Now actually **upload and process our documents**:

In [14]:
file_search_store = get_store(STORE_NAME)
if file_search_store is None:
    print(f"Store {STORE_NAME} not found.")
else:
    print(f"Uploading files to {file_search_store.name}...")
    files_to_upload = glob.glob(f"{UPLOAD_PATH}/*")
    if files_to_upload:
        for file_path in files_to_upload:
            print(f"Uploading {file_path}")
            upload_doc(file_path, file_search_store)
        print("Upload complete.")
    else:
        print(f"No files found in {UPLOAD_PATH}")

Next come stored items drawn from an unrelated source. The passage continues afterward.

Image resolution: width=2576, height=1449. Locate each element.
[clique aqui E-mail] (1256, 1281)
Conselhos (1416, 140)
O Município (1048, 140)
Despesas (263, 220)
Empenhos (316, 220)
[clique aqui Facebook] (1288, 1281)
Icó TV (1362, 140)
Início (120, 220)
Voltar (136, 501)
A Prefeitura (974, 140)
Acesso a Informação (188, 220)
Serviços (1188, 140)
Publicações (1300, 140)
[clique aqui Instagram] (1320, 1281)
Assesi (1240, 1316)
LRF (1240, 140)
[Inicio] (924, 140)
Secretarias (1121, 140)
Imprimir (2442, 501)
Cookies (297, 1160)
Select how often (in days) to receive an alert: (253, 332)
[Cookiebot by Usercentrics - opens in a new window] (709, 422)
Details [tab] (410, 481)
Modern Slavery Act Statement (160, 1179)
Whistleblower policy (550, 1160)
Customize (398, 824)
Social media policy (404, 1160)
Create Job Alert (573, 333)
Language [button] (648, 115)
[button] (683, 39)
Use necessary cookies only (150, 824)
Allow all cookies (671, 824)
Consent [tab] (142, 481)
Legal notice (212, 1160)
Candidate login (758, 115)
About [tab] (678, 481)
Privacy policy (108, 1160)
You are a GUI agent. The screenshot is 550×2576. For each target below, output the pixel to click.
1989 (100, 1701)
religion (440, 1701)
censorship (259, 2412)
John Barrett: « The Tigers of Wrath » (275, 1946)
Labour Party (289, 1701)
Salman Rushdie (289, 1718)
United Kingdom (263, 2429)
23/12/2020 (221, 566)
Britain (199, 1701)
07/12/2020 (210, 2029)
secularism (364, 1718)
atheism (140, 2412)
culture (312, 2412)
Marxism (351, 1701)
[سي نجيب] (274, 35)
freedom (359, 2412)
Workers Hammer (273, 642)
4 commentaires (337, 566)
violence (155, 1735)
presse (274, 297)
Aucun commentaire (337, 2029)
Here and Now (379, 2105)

Uploading files to fileSearchStores/demofilestore-rsf3q46u6fcu...
Uploading ../data/story.md
Uploading story.md for metadata extraction...
♻️  Deleting duplicate: 'The Wormhole Incursion' (ID: fileSearchStores/demofilestore-rsf3q46u6fcu/documents/the-wormhole-incursion-o25713mzzb51)
Extracting metadata from story.md...
Title: The Wormhole Incursion: A Squadron Chronicle
Author: Unknown
Abstract: Commander Dazbo leads his unique AI-piloted squadron to defend a mining colony from a Krellon wormhole invasion, culminating in the destruction of the alien mothership, the Star-Eater.
Still importing...
story.md successfully uploaded and indexed
Upload complete.


## Verify with Query

Now that the data is uploaded, let's verify we can retrieve it using the File Search Tool.

In [15]:
# Retrieve the store again to be sure
store = get_store(STORE_NAME)

if store:
    print(f"Querying store: {store.name} ({store.display_name})")

    try:
        # Use the File Search Tool
        if hasattr(types, "FileSearch"):
            print("FileSearch tool config...")
            response = client.models.generate_content(
                model="gemini-2.5-flash",
                contents="What is the cargo capacity of the 'Too Many Pies' Anaconda?",
                config=types.GenerateContentConfig(
                    tools=[types.Tool(file_search=types.FileSearch(file_search_store_names=[store.name]))]
                ),
            )
            print("\nResponse:")
            print(response.text)
        else:
            print("types.FileSearch not found. Skipping in-notebook query verification.")

    except Exception as e:
        print(f"Query failed: {e}")

else:
    print("Store not found, cannot verify.")

Querying store: fileSearchStores/demofilestore-rsf3q46u6fcu (demo-file-store)
FileSearch tool config...

Response:
The 'Too Many Pies' Anaconda has a cargo capacity of 258 tons of munitions.